6. The method for processing digital assets based on blockchain according to claim 5, characterized in that: The system employed in this method includes a signal acquisition module, a signal processing module, and a risk assessment module. The signal acquisition module is used to collect contract event streams, P2P propagation indicators, and high-frequency deposit and withdrawal risk signals, and to collect data from multiple dimensions by combining consistency deviation indicators in metadata. The signal processing module is used to perform unified time benchmark and intensity normalization processing on the acquisition frequency and sampling granularity, dynamically adjust the characteristics of the two output parameters based on subsequent acquisition results, and perform multi-source data fusion processing. The risk assessment module is used to comprehensively determine the form of asset risk based on the processed data.

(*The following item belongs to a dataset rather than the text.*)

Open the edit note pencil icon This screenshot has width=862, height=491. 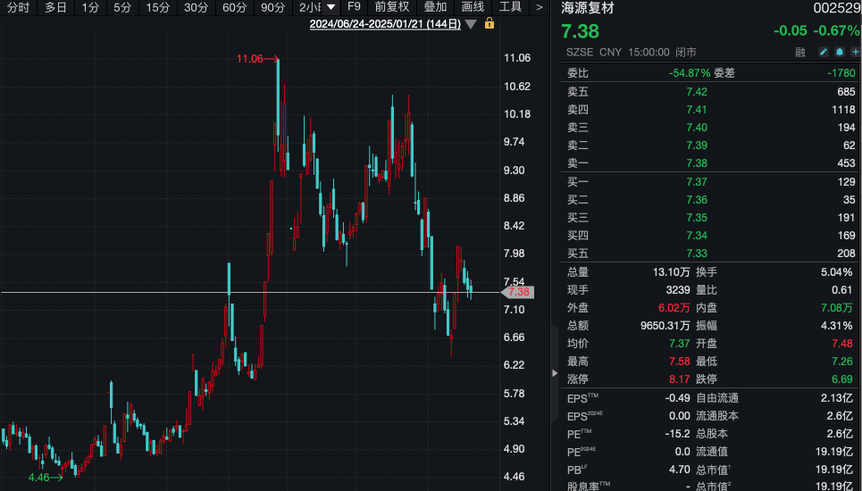[x=823, y=53]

7. A blockchain-based digital asset processing method according to claim 6, characterized in that: The signal acquisition module includes a contract event monitoring acquisition module, a P2P communication monitoring acquisition module, a fund flow pulse acquisition module, a metadata consistency acquisition module, a contract event flow analysis module, a P2P propagation indicator analysis module, a high-frequency deposit and withdrawal analysis module, and a metadata consistency analysis module. The contract event monitoring acquisition module, the P2P communication monitoring acquisition module, and the fund flow pulse acquisition module are respectively used to collect contract event flows, P2P propagation indicators, and high-frequency deposit and withdrawal risk signals. The metadata consistency acquisition module is used to collect metadata consistency detected in on-chain metadata. The contract event flow analysis module, the P2P propagation indicator analysis module, and the high-frequency deposit and withdrawal analysis module are respectively used to analyze risk signals. The metadata consistency analysis module is used to analyze the consistency of various types of metadata. The signal processing module includes a sampling frequency adjustment module, a sampling granularity adjustment module, a data alignment processing module, a risk form correspondence module, and a timing module. The timing module is used to count the duration after a certain risk form occurs. The sampling frequency adjustment module and the sampling granularity adjustment module are used to adjust the sampling frequency and sampling granularity of each sampling module, respectively. The data alignment processing module is used to normalize the sampling frequency and sampling granularity of each sampling module. The risk assessment module includes a metadata consistency assessment module and a risk form assessment module. The metadata consistency assessment module is used to analyze the metadata consistency changes detected on the chain to assist in the assessment of the risk form, and the risk form assessment module is used to determine the risk form with the highest probability.